#### Description of the task:
Would you go through the records below and copy each line with the string "Phase"?

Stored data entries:

────────

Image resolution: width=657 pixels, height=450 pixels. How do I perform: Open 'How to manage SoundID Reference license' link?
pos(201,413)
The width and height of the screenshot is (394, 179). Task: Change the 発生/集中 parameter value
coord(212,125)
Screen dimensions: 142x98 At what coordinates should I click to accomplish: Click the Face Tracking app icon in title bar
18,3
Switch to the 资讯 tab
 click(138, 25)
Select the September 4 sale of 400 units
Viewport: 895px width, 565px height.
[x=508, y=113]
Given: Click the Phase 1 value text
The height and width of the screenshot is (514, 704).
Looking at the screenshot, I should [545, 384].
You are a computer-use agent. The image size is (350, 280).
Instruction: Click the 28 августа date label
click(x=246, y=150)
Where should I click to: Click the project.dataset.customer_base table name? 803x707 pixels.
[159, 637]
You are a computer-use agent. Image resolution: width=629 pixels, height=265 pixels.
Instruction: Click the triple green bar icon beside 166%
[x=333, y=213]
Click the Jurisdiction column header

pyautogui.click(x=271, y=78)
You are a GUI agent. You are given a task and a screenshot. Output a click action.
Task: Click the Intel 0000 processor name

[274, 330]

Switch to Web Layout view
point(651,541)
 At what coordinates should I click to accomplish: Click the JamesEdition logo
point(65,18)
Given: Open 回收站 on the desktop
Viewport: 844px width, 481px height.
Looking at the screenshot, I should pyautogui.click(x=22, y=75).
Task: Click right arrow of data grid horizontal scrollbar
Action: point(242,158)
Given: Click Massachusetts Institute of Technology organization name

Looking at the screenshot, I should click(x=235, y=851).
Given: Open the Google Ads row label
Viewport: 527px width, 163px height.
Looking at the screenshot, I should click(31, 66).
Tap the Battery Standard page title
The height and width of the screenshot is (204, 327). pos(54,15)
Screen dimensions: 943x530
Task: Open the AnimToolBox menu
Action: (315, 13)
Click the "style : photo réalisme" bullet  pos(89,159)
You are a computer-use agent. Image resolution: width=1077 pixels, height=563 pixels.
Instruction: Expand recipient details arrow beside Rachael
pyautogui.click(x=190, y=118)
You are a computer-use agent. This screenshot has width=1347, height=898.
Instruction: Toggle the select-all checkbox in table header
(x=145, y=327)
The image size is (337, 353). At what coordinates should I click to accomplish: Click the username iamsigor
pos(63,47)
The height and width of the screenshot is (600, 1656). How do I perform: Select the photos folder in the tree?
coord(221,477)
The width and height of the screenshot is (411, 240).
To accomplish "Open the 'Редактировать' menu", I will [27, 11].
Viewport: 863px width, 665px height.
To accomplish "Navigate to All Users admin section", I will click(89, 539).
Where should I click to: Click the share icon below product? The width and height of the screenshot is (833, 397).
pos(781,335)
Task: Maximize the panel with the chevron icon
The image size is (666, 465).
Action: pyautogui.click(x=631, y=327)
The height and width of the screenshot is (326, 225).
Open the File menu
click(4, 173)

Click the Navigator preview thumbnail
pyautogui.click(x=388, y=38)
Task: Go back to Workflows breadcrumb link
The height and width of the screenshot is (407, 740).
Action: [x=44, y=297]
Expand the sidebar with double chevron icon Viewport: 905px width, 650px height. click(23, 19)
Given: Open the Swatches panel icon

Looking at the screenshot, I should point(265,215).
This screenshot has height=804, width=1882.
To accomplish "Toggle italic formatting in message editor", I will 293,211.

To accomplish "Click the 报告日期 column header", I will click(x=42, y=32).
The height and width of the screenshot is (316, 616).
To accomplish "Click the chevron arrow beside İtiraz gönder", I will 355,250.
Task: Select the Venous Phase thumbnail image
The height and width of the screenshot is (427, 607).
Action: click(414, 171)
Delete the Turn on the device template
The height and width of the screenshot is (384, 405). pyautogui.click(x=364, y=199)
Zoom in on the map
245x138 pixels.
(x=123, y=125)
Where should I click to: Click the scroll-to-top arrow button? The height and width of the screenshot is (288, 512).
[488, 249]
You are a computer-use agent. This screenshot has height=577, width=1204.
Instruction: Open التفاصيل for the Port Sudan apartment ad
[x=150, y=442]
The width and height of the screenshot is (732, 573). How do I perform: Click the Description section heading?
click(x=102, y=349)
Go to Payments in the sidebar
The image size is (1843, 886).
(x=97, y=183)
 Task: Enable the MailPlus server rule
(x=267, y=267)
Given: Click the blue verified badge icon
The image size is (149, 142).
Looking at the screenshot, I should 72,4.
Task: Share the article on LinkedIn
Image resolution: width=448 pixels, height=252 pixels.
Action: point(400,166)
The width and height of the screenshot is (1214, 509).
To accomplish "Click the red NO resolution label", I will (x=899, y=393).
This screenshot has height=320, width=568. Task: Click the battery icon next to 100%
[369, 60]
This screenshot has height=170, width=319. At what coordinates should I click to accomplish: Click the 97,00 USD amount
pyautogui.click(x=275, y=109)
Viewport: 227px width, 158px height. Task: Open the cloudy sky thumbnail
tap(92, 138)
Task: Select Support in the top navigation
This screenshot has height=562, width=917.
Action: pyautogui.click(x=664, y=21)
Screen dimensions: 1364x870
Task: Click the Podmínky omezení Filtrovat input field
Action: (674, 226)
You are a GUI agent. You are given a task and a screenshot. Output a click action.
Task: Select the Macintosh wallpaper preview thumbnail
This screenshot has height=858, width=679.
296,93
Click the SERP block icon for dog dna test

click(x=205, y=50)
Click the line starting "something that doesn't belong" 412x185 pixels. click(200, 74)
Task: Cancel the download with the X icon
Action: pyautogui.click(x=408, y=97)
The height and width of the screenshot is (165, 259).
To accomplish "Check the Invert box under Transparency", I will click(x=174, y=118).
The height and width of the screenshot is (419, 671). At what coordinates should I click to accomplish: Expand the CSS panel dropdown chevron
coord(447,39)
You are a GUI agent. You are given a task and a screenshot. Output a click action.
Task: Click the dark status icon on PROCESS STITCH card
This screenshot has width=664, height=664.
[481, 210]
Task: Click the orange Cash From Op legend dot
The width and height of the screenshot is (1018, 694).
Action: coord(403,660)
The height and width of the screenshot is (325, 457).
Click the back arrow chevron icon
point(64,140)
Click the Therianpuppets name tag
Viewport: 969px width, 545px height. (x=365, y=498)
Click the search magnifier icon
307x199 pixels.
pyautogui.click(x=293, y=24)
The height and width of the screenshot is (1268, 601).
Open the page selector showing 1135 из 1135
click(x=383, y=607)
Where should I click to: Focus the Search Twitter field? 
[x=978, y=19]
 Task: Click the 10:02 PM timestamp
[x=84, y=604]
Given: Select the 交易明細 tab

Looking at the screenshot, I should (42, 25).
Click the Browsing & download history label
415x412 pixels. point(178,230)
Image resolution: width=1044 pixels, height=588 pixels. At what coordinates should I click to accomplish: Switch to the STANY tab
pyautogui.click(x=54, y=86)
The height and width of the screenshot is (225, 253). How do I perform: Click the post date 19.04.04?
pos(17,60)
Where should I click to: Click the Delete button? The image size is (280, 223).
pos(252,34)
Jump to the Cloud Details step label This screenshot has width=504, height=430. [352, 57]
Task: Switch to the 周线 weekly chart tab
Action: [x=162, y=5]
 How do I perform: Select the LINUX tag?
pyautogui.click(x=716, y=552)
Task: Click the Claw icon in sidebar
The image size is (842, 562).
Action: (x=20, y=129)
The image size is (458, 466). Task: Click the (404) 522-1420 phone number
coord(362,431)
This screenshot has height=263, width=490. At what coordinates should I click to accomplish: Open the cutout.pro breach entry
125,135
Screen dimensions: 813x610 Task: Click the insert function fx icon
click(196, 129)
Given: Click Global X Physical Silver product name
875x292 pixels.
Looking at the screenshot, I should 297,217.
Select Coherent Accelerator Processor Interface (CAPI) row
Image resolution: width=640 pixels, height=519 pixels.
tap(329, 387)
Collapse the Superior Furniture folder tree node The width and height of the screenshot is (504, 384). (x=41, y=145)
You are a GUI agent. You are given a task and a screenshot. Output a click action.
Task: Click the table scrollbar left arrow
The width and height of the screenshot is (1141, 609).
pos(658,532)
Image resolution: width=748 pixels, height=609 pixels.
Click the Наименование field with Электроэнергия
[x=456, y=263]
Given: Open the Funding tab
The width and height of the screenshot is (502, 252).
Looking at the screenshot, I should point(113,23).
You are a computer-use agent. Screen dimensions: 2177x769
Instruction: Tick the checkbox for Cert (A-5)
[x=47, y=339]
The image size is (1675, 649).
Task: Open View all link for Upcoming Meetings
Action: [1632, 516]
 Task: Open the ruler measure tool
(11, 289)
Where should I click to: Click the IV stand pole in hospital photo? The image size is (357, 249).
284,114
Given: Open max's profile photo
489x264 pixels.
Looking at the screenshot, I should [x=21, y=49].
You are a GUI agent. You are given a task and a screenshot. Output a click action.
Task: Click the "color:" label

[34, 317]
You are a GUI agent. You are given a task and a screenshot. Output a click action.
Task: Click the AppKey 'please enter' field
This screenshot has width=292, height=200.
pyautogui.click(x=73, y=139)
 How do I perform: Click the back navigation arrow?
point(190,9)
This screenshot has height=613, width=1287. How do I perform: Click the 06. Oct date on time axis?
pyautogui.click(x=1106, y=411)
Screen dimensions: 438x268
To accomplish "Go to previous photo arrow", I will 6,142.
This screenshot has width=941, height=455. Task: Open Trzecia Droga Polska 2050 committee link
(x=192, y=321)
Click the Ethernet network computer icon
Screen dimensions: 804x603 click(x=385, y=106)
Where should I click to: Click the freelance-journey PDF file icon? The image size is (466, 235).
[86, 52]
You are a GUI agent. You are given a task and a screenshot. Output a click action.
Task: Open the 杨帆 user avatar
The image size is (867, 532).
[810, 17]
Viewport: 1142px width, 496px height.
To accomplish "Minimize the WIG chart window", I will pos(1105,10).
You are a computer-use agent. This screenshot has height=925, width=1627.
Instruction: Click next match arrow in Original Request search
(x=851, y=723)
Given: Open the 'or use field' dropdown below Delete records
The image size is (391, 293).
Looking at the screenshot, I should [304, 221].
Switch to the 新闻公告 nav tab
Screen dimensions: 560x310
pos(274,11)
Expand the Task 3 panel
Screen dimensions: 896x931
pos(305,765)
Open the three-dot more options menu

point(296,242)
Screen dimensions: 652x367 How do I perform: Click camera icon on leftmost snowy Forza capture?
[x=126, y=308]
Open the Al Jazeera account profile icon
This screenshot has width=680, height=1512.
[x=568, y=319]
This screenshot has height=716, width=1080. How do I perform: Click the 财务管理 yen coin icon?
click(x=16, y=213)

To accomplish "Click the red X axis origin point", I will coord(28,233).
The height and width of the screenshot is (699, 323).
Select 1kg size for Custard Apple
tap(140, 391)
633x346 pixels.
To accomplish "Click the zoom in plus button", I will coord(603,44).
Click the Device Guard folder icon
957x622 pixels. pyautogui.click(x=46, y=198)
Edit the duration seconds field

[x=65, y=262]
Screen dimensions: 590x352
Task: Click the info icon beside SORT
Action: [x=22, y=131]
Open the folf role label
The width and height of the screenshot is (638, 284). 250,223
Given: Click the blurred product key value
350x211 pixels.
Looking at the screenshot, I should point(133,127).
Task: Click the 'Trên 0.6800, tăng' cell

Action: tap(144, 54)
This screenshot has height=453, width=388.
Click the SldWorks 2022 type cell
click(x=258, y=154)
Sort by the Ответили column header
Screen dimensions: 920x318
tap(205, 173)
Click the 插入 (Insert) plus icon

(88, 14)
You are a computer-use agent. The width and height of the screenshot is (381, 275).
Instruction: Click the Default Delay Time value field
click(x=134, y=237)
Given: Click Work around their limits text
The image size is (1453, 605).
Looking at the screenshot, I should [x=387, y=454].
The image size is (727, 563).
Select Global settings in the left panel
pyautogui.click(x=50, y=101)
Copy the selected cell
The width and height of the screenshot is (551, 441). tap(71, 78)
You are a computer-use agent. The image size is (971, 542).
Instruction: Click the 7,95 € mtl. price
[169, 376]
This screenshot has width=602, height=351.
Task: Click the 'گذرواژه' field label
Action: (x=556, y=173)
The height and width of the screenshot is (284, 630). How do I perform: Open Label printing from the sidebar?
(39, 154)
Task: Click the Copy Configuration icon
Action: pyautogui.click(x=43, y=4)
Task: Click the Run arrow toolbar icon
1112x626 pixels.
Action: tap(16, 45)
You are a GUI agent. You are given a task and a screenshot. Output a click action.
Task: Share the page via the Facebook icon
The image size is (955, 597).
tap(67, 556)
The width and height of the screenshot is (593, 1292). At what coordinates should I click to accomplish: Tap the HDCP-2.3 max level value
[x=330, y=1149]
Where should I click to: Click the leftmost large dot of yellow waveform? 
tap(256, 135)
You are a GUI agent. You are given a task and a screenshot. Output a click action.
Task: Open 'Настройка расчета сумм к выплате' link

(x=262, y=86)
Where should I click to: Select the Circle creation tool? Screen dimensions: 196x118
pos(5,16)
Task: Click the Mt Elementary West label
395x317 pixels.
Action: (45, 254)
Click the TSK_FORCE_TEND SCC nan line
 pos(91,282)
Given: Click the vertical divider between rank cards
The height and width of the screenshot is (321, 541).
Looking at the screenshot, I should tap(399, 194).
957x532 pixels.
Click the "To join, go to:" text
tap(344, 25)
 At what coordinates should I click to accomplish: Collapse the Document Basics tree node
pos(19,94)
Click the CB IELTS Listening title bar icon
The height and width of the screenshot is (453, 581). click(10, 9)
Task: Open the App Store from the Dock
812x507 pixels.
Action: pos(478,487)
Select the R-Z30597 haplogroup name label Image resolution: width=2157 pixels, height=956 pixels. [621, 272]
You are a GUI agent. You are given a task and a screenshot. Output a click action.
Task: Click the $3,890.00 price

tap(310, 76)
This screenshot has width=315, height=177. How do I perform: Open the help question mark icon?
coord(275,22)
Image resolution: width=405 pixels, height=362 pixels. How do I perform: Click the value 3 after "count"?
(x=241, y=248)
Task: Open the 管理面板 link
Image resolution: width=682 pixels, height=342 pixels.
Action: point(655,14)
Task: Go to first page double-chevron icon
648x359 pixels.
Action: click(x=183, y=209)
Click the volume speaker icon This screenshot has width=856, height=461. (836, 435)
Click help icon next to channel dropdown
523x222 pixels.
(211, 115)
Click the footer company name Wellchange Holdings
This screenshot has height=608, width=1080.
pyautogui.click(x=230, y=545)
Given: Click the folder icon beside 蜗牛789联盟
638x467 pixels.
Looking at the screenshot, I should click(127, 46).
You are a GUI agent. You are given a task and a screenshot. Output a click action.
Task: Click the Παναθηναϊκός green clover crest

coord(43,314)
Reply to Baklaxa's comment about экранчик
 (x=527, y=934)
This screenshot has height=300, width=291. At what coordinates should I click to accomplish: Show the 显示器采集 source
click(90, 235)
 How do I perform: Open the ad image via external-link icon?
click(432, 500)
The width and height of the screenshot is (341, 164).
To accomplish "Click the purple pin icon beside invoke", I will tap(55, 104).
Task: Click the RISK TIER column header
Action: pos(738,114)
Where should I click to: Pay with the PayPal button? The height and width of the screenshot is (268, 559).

────────

#### Written answer:
Given: Click the Phase 1 value text
Task: Select the Venous Phase thumbnail image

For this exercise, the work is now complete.